Selain, di ketik ulang, menurutku ditambah surat yang asli di “scan” karena membaca ketikan sama tulisan tangan pasti rasanya berbeda dan lebih terasa di hati. he..he.. sok tahu aja ya..
reply:
yang jelas aku sangat mencintai keduanya. dan mereka berdua juga sangat mencintai diriku… alhamdulillah….
Maaf, blm selesai… yg selesai baru di bawah lindungan ka’bah itu…
Semoga dalam 1-2 minggu ini selesai, habis ujian masih mencekik…
Kumpulan surat ‘cinta’ Bung Tomo? waduh, kebykn baca yg kyk gitu bisa mbuat kepengen cepat XXXXX nih… ada yg lain ndak? yg anak muda banget, komik juga boleh… :p
replay:
waduh….sepertinya selera kita beda. komik?? udah gak zaman lagi. zaman2 SMP dulu udah kenyang banget, sampe ditangkap bagian keamanan. kalo sekarang suka yang bau-bau SILAT JAWA. karyanya SH. mintardja atau Kho ping hoo. arswendo yang senopati pamungkas juga bagus. langit kresna hariadi dgngadjah madanya juga menarik. kalo ada teman zulfi yg juga hobby nya sama, kenalin yah…siapa tau bisa tuker-tukeran bacaan. he2… oh, ya, bukunya pram gimana//? udah nemu yang tetralogi buru?? itu juga seru lho!!!. ayo…cepet2 selesaikan ujian… habis itu bisa maen2…he2… (ALhmd, ujianku dah rampung… tinggal persiapan kerja praktek). saling mendoakan yaw!!!
Membaca tulisan ini, hatiku benar2 tersentuh.

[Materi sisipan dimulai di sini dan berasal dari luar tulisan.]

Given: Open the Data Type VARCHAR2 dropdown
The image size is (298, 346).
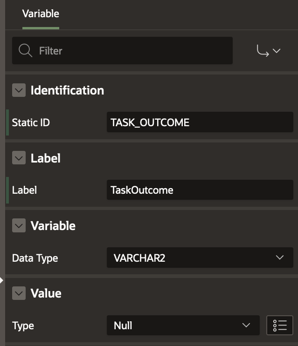Looking at the screenshot, I should tap(200, 258).
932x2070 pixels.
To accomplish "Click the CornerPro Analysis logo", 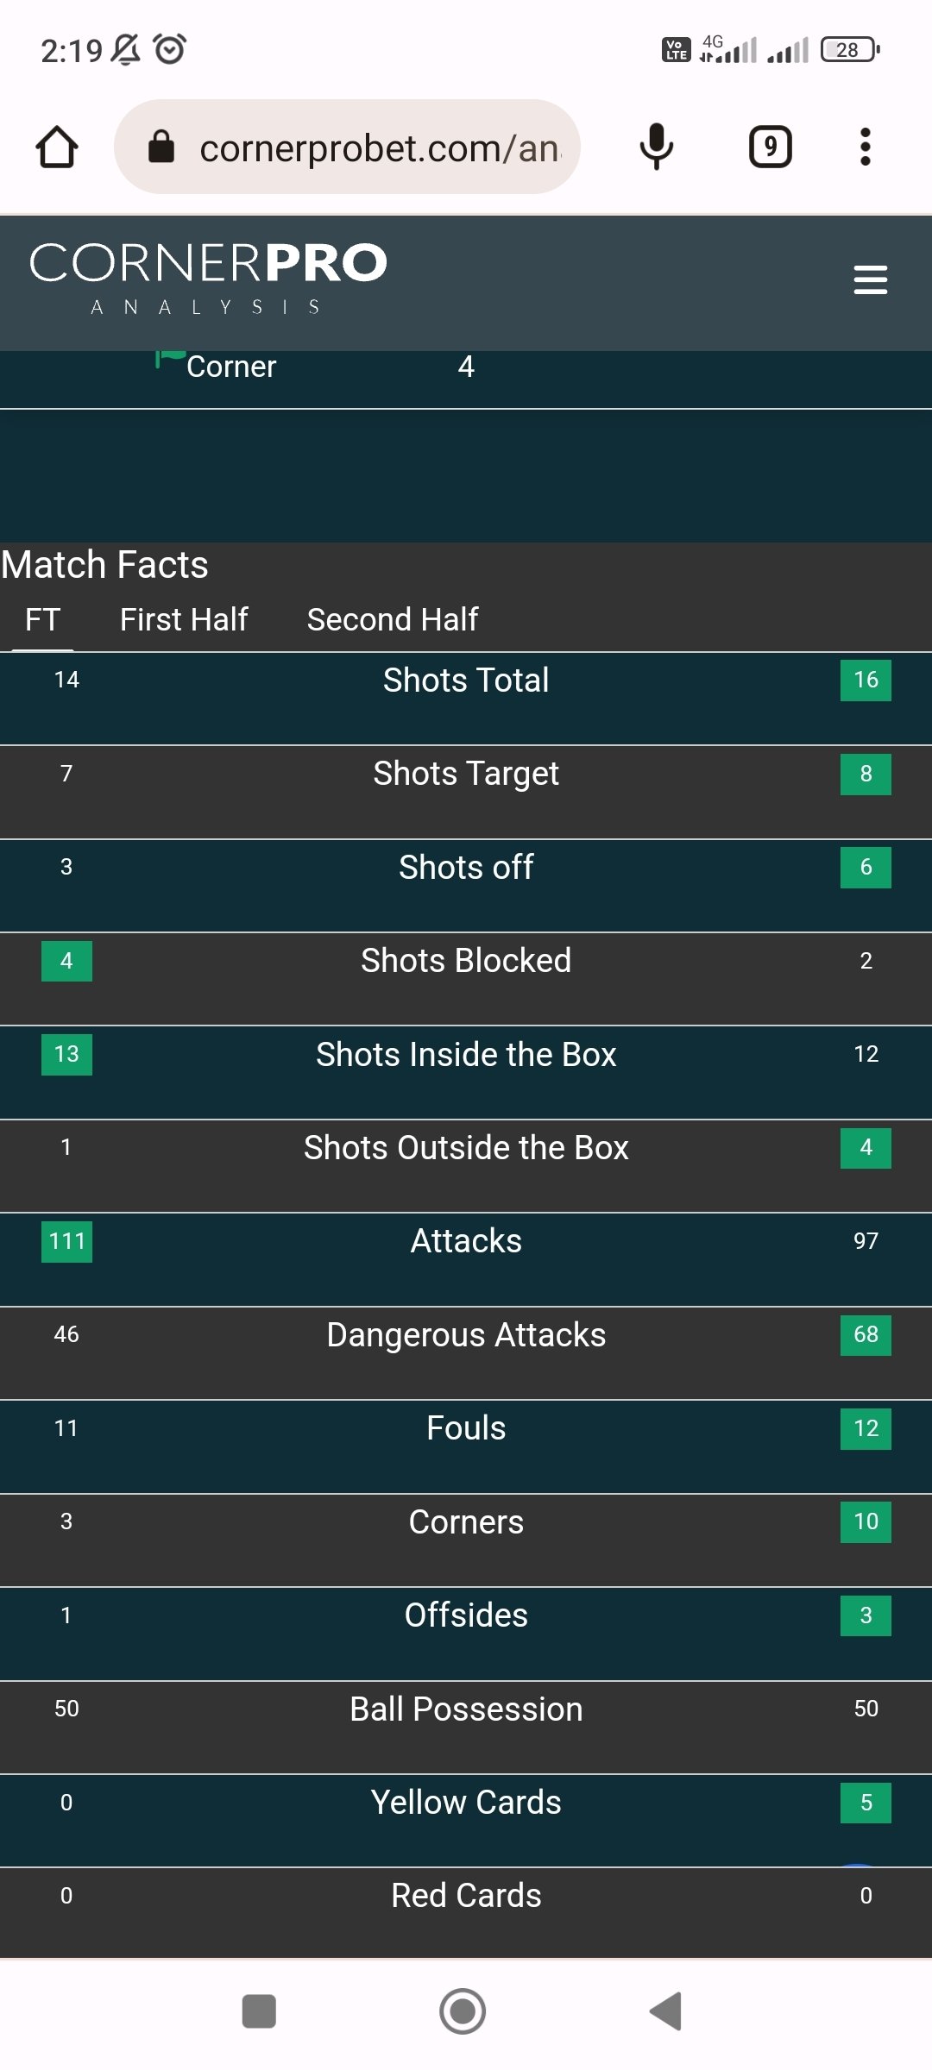I will 208,278.
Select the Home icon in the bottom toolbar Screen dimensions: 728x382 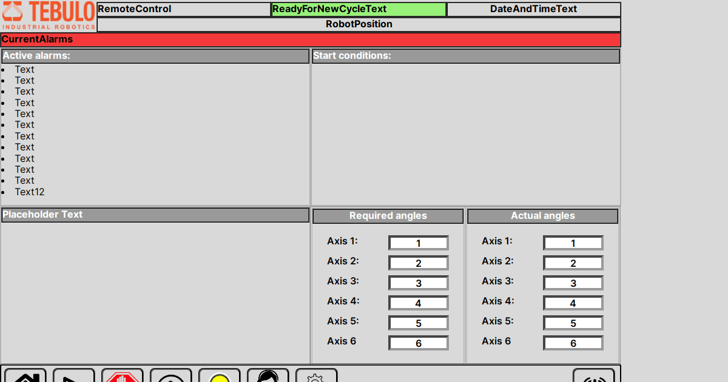[x=24, y=378]
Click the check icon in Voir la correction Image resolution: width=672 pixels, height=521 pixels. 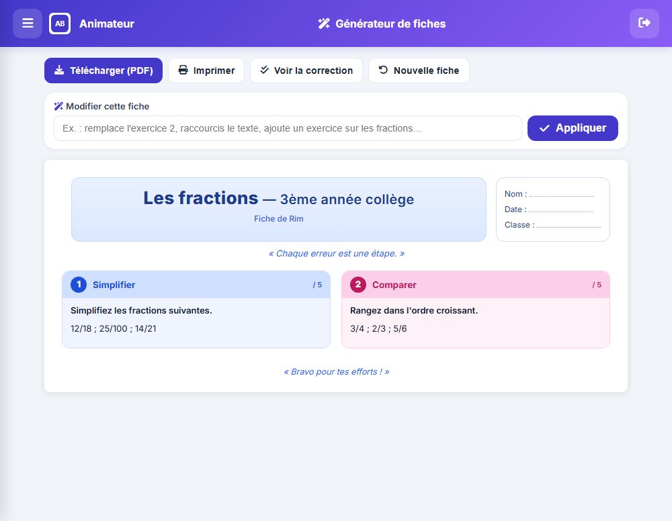click(x=264, y=70)
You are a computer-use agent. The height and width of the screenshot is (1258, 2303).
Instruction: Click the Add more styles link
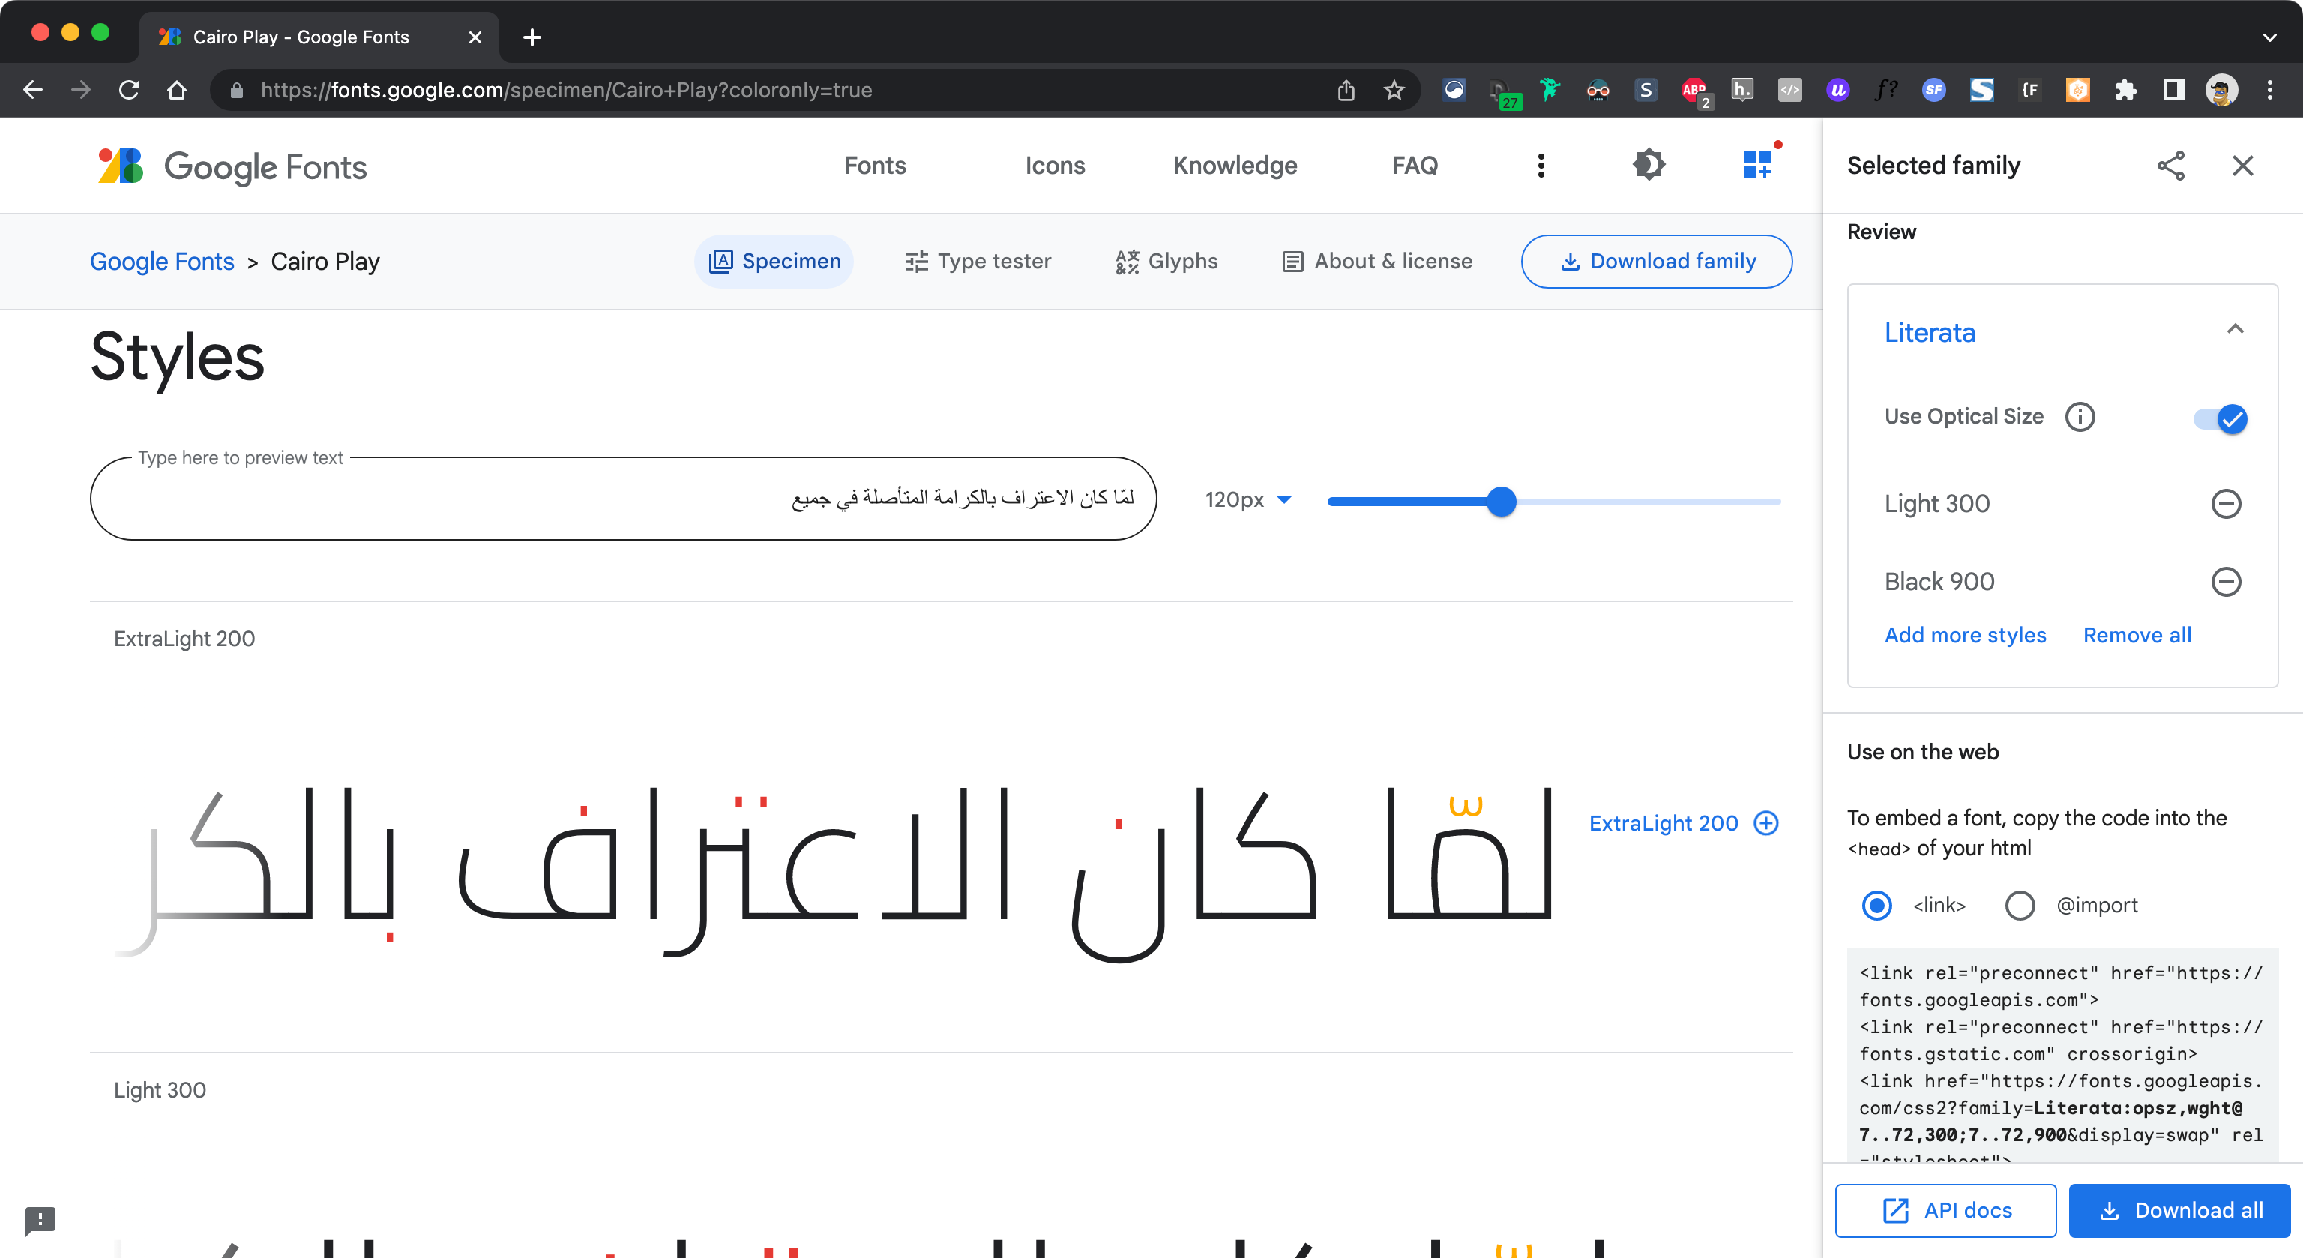click(1965, 635)
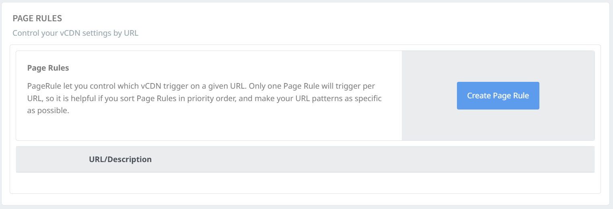This screenshot has height=209, width=613.
Task: Click the phrase 'priority order' in description
Action: (x=207, y=98)
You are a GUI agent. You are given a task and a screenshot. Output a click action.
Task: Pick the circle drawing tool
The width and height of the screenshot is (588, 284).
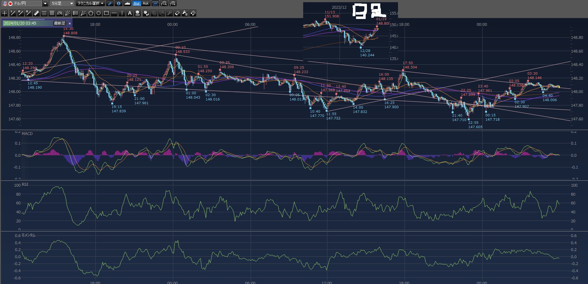pos(99,13)

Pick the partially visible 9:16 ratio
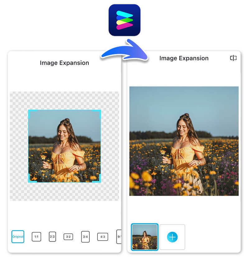tap(119, 237)
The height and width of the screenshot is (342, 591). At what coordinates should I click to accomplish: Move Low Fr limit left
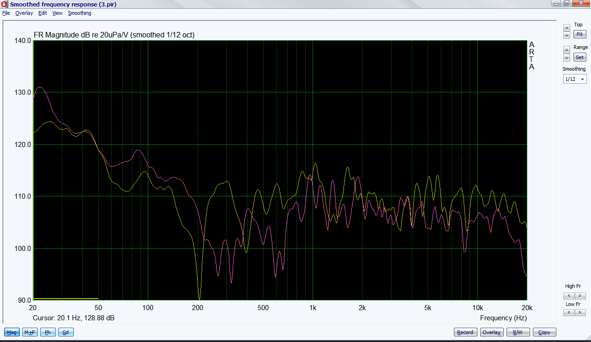coord(569,312)
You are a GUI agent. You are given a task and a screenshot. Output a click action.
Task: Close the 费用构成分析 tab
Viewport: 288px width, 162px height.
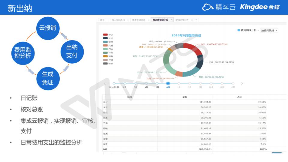(x=172, y=20)
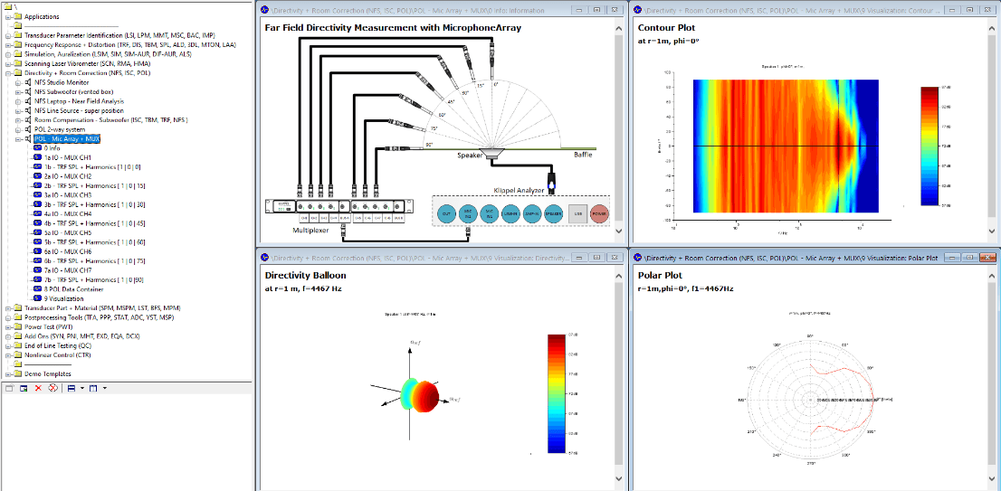
Task: Select the 0 Info tree item
Action: (x=52, y=148)
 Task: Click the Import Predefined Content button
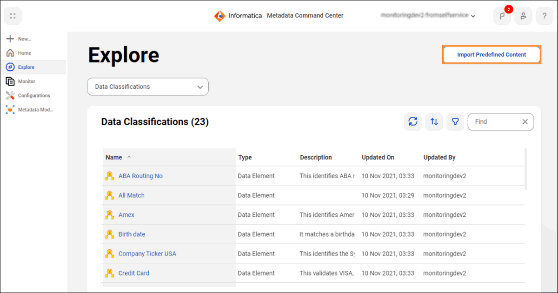(x=492, y=54)
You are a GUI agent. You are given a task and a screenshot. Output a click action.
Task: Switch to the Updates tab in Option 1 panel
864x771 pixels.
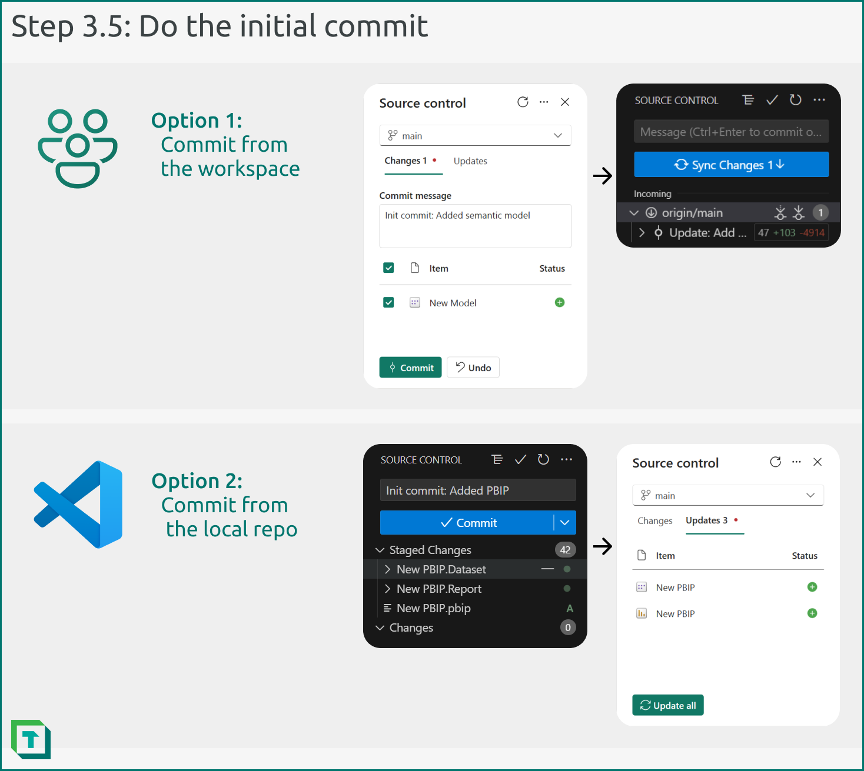tap(470, 161)
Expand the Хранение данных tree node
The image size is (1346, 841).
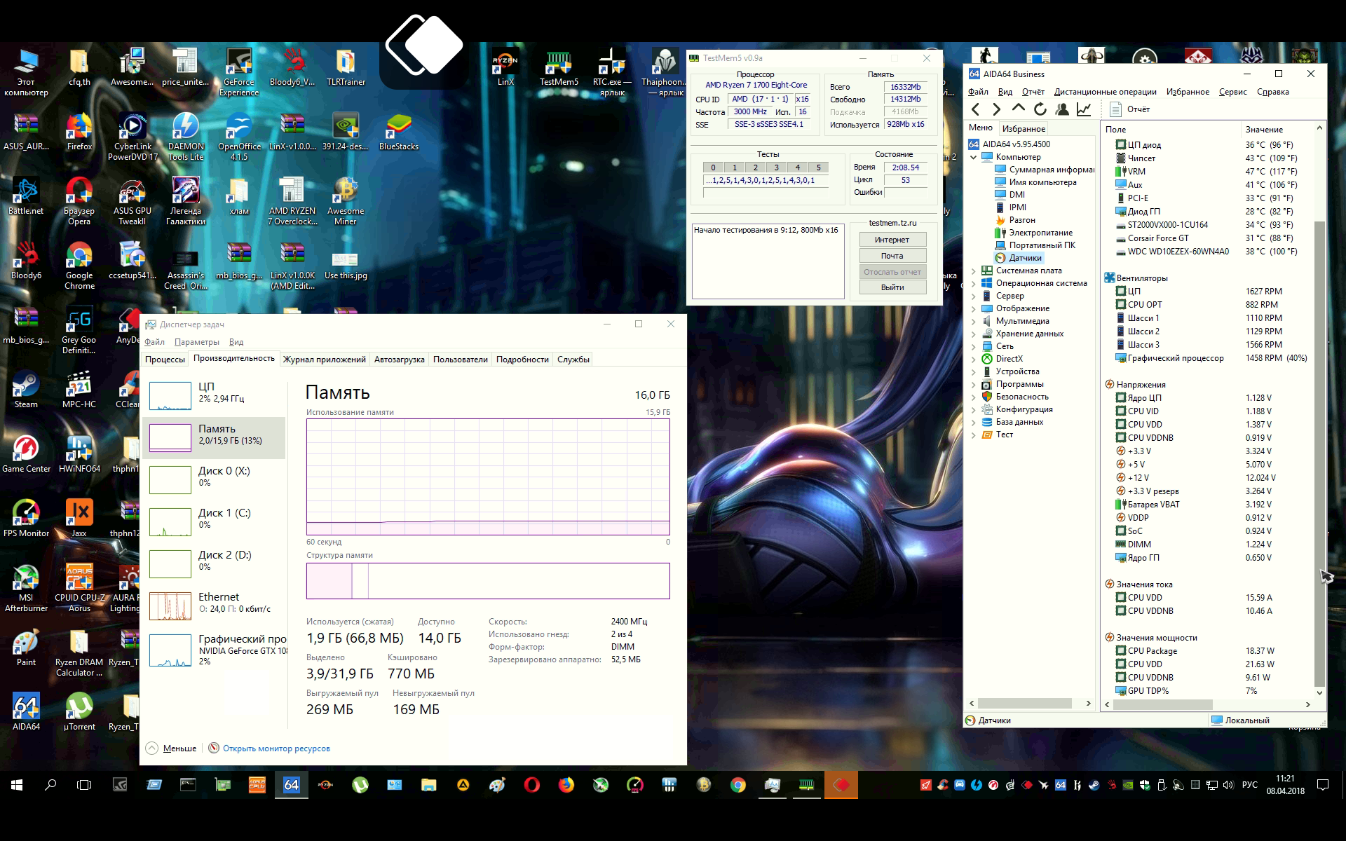coord(974,334)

Aku jadi teringat kedua orang tuaku yang jauh diseberang sana.. Aku juga gak sadar, ternyata dah hampir 4 tahun aku gak bertemu orang tua. Tetap semangat. Perjalanan kita masih jauh. Masih banyak yang harus kita raih dan kita perjuangkan. Suatu saat kita pasti akan bertemu dan berkumpul dengan orang tua kita lagi… Pasti.